§ **WRITTEN INSTRUCTION A**: Print the stretch of the procurement reform summary that begins at the words "The briefing included" and stops after "of the regulations.".
§ **WRITTEN INSTRUCTION B**: According to the procurement reform summary, why did the need arise to revise the Preferential Procurement Regulations?

§ **EXCERPTED TEXT**:

....................

The Deputy Director-General of the National Treasury briefed the Committee on the current status of the procurement reform process.  The need to revise the Preferential Procurement Regulations contained in the Preferential Procurement Policy Framework Act arose out of Government’s concern that the current regulations did not achieve the aims of the Broad-based Black Economic Empowerment Act and its Codes of Good Practice.  The revised regulations were intended to promote local procurement, thereby encouraging the development of sustainable local enterprises and job opportunities (particularly in the rural areas).

The National Treasury had published Draft Interim Regulations and invited public comment by September 2009.  A total of 156 written submissions were received from a broad cross-section of society, including organised labour, organised business and the general public.  The comments were summarised and the revised regulations presented to NEDLAC, the Department for Trade and Industry and the Department for Economic Development for comment.

The briefing included a summary of the current preference points system, the process of alignment of the legislation, the issuing of verification certificates, the sale and letting of assets, sub-contracting and the applicability of the regulations.

The major challenges identified were the need to align the applicable legislation, to increase the capacity for verifying scorecard information submitted by tender applicants and to ensure the effective implementation of the regulations by public entities.

Members asked questions about fronting, the provision made for public participation in the procurement process, preventing the abuse of verification agencies, the provision made for an ombudsman, the implementation of the regulations and the process followed in eliciting public comment on the draft regulations.


Meeting report

Ms Sibhidla referred to previous discussions held by the Committee concerning the challenges identified in implementing procurement policies.  The National Treasury was invited to brief the Committee on the progress made in amending the Preferential Procurement Regulations.

Briefing by the National Treasury (NT)

....................

§ **COLLECTED DATA**:
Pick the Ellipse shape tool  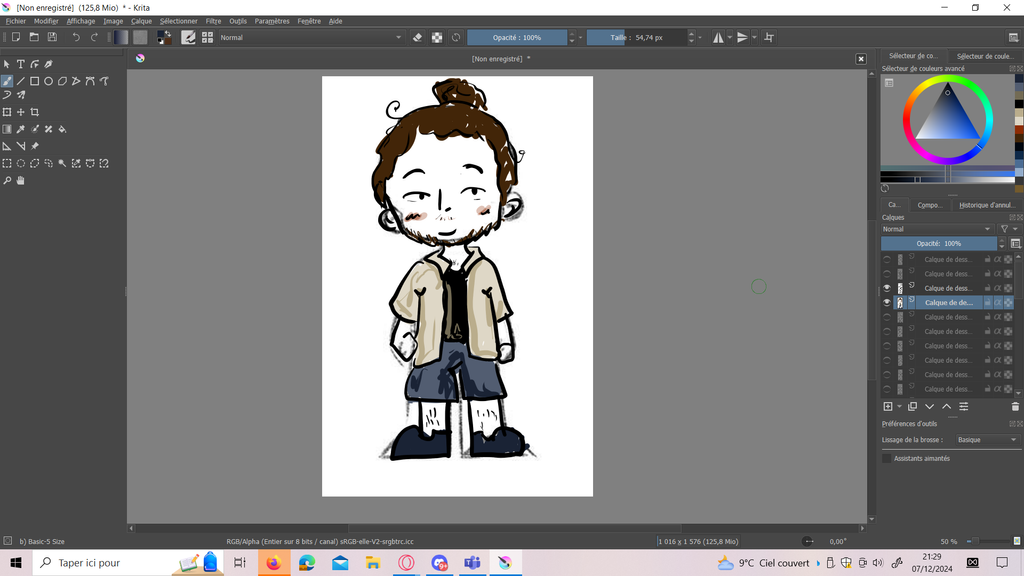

....................

§ **TASK ANSWER A**:
The briefing included a summary of the current preference points system, the process of alignment of the legislation, the issuing of verification certificates, the sale and letting of assets, sub-contracting and the applicability of the regulations.

§ **TASK ANSWER B**: The need arose from Government's concern that the current regulations did not achieve the aims of the Broad-based Black Economic Empowerment Act and its Codes of Good Practice.